Exercise requirements:
Which lines of the entries below contain the string "location"? Copy each one.

(Pixel coordinate grounding data)

"""

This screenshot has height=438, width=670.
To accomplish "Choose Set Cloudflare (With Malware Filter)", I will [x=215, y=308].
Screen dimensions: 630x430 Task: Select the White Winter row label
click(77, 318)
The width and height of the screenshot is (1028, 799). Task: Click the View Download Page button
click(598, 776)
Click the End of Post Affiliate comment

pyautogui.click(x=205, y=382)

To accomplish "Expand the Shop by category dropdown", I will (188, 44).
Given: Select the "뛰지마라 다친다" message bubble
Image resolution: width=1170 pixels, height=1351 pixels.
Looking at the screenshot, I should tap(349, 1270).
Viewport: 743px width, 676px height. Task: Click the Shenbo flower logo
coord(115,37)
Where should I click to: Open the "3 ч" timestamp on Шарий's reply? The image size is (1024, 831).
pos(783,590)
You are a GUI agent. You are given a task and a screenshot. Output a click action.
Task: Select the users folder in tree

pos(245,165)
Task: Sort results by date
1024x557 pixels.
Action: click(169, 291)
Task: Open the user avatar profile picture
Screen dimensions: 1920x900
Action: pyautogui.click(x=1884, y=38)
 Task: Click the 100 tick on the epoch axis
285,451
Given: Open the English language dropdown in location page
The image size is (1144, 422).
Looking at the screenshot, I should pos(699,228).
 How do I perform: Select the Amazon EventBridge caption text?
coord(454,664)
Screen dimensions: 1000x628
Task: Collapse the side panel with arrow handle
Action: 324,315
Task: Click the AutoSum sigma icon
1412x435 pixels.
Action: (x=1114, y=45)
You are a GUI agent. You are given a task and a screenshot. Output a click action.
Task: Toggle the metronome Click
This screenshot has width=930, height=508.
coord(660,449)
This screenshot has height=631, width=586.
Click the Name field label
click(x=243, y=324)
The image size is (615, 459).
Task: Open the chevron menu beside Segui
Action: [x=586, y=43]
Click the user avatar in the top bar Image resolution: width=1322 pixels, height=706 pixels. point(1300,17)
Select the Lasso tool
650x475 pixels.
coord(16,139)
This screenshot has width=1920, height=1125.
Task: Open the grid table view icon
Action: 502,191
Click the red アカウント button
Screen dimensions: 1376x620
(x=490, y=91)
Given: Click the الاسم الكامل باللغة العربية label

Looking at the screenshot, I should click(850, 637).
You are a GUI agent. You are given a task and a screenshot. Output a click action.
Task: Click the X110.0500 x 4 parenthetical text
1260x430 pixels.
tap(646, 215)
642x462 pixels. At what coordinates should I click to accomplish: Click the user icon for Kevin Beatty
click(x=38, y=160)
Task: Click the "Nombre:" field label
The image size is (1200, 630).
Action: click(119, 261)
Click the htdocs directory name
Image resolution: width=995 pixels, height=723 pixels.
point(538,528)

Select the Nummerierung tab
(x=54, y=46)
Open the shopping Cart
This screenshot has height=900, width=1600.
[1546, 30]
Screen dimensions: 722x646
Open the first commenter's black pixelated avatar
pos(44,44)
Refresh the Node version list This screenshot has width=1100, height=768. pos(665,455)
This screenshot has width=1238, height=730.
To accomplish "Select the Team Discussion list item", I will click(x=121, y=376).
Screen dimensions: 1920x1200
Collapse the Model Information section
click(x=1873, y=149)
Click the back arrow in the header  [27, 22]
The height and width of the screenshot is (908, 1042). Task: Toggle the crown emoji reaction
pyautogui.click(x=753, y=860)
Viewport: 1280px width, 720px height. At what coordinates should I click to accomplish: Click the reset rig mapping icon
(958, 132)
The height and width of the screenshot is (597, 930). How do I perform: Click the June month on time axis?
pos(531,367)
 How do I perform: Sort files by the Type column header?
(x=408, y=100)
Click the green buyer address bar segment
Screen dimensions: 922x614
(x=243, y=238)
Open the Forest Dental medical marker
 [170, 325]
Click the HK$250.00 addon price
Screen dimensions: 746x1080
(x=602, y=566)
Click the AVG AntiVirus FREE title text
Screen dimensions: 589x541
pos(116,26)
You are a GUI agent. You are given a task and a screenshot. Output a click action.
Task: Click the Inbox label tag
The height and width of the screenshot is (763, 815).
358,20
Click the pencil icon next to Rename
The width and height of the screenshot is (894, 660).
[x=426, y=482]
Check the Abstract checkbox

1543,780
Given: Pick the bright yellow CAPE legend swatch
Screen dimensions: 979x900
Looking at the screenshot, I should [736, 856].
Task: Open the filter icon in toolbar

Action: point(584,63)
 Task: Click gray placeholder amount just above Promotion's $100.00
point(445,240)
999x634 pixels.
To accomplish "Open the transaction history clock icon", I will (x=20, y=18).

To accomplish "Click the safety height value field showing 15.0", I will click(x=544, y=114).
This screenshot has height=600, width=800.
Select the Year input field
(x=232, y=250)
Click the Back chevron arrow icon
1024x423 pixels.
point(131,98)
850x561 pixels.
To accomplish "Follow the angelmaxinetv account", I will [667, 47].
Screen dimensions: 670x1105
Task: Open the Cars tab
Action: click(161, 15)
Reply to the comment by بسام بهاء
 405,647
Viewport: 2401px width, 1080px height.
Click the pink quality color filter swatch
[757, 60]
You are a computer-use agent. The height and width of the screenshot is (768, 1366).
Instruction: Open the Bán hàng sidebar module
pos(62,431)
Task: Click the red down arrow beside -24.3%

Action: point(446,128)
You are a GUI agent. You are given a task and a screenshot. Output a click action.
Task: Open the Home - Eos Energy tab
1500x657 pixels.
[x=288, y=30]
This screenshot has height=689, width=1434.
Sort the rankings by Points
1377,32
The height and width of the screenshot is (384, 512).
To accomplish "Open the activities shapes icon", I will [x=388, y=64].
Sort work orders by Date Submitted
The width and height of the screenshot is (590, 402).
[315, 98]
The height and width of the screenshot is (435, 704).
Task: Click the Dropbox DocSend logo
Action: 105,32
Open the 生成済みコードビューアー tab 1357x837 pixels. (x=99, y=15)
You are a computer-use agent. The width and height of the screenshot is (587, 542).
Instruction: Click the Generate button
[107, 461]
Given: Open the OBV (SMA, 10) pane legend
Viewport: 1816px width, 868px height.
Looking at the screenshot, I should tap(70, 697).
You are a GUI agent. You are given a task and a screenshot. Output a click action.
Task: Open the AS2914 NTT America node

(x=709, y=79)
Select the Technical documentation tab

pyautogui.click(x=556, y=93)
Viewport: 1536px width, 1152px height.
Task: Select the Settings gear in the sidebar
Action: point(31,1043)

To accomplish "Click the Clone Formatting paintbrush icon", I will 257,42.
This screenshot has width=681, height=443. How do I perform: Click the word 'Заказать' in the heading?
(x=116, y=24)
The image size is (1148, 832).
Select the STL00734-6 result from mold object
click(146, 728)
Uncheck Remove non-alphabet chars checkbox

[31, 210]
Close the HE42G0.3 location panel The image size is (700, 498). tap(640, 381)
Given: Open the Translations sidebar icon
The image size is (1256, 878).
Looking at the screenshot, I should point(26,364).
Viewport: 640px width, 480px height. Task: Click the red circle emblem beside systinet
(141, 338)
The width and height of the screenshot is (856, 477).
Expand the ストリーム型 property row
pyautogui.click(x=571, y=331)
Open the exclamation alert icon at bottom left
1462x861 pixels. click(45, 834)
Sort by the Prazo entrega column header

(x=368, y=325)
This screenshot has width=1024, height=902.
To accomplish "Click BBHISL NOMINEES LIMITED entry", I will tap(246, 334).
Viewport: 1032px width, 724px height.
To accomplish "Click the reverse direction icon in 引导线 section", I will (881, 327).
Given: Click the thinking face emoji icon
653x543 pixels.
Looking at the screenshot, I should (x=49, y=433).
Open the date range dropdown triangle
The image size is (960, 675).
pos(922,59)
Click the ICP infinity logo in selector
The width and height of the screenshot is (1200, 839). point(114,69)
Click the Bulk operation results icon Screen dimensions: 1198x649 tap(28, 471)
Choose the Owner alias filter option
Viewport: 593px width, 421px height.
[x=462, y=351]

"""

Answer space:
Given: Open the English language dropdown in location page
Close the HE42G0.3 location panel The image size is (700, 498). tap(640, 381)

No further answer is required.